Stop Fighting Language-Specific AST Parsers

You're building tools that need to understand code structure across multiple languages. Right now, you're probably juggling different AST libraries, each with their own APIs, installation requirements, and quirks. What if you could get consistent, accurate ASTs for C, C++, Rust, Ruby, Go, Java, and Python from a single binary?

code-to-tree is a runtime-free MCP server that converts source code into language-agnostic ASTs using tree-sitter grammars. One binary, zero dependencies, consistent output format across all supported languages.

The Problem with Traditional AST Tools

Most AST solutions force you into language-specific ecosystems. Want to analyze Python? Install the ast module and learn its API. Need C++? Now you're dealing with libclang. Add Rust to the mix? Time for syn crates and a completely different approach.

Each tool has different output formats, installation requirements, and API conventions. Your code analysis pipeline becomes a patchwork of language-specific parsers, each requiring different runtime environments.

What code-to-tree Delivers

Single Binary, Universal Parsing: Download one executable. Parse any supported language. No Python environments, no Node.js dependencies, no JVM requirements.

Consistent AST Format: tree-sitter provides uniform AST structures across languages. Your analysis code works the same whether you're parsing C functions or Rust modules.

MCP Integration: Plugs directly into Claude and other MCP-compatible tools.

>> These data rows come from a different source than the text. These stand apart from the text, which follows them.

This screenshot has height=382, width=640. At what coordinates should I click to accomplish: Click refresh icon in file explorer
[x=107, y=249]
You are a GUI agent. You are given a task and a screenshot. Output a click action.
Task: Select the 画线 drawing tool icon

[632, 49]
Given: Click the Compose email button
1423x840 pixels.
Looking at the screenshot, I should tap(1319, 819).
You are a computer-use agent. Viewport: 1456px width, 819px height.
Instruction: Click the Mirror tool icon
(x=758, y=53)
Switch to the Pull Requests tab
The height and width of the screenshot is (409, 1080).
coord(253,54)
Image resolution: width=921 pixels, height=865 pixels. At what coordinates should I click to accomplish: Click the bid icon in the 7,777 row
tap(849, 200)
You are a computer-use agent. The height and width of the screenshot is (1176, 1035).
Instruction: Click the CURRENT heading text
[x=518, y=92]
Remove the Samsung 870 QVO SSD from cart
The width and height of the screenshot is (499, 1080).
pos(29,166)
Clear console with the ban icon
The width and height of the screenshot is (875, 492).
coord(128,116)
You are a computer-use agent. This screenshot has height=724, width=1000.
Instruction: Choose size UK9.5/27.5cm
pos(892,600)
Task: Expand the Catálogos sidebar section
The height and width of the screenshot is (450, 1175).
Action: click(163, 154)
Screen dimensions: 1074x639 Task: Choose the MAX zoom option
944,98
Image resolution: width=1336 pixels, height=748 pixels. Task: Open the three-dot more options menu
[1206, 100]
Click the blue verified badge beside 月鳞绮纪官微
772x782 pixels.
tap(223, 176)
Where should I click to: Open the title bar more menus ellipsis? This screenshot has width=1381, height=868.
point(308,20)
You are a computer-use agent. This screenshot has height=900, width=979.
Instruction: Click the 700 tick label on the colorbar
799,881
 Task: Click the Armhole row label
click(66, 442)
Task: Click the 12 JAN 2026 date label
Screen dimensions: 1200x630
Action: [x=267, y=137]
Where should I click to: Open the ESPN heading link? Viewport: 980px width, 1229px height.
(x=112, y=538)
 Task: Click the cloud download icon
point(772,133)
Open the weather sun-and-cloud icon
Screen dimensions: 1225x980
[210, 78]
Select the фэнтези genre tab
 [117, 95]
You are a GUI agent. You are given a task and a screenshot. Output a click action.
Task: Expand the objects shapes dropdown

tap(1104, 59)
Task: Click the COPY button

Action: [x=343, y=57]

Your AI assistant gets precise structural understanding of your codebase without you building custom integrations.

Zero Runtime Overhead: Everything's compiled into the binary. No package managers, no version conflicts, no "it works on my machine" issues.

Real-World Applications

Cross-Language Refactoring Tools: Build tools that understand similar patterns across C++ and Rust codebases. The consistent AST format means your pattern matching logic works across both languages.

AI-Assisted Code Review: Give your LLM precise structural context about code changes. Instead of feeding raw text, provide the actual AST so it understands function boundaries, variable scopes, and control flow.

Static Analysis Pipelines: Write analysis rules once, apply them across your polyglot codebase. Check for similar anti-patterns in Java and Go using the same rule engine.

Documentation Generation: Extract function signatures, class hierarchies, and module structures across languages for consistent API documentation.

Integration in Practice

Add it to your Claude config:

{
    "mcpServers": {
        "code-to-tree": { 
            "command": "/path/to/code-to-tree" 
        }
    }
}

Now Claude can analyze code structure directly:

• "Show me all public methods in this Rust module"
• "Find recursive function calls in this C codebase"
• "Compare the class hierarchies between these Java and C++ files"

The AST data gives Claude precise understanding instead of guessing from source text.

Why This Architecture Matters

The tree-sitter foundation means you get production-quality parsing. These aren't toy parsers—tree-sitter powers syntax highlighting in major editors and is battle-tested across millions of codebases.

The standalone binary approach eliminates the dependency nightmare. Ship it with your tools, include it in Docker containers, or run it on bare metal. It just works.

For developers building code analysis tools, AI workflows, or cross-language development environments, code-to-tree provides the consistent, reliable AST parsing that makes everything else possible.

Get the binary from the releases page or build it yourself. Your multi-language code analysis just got simpler.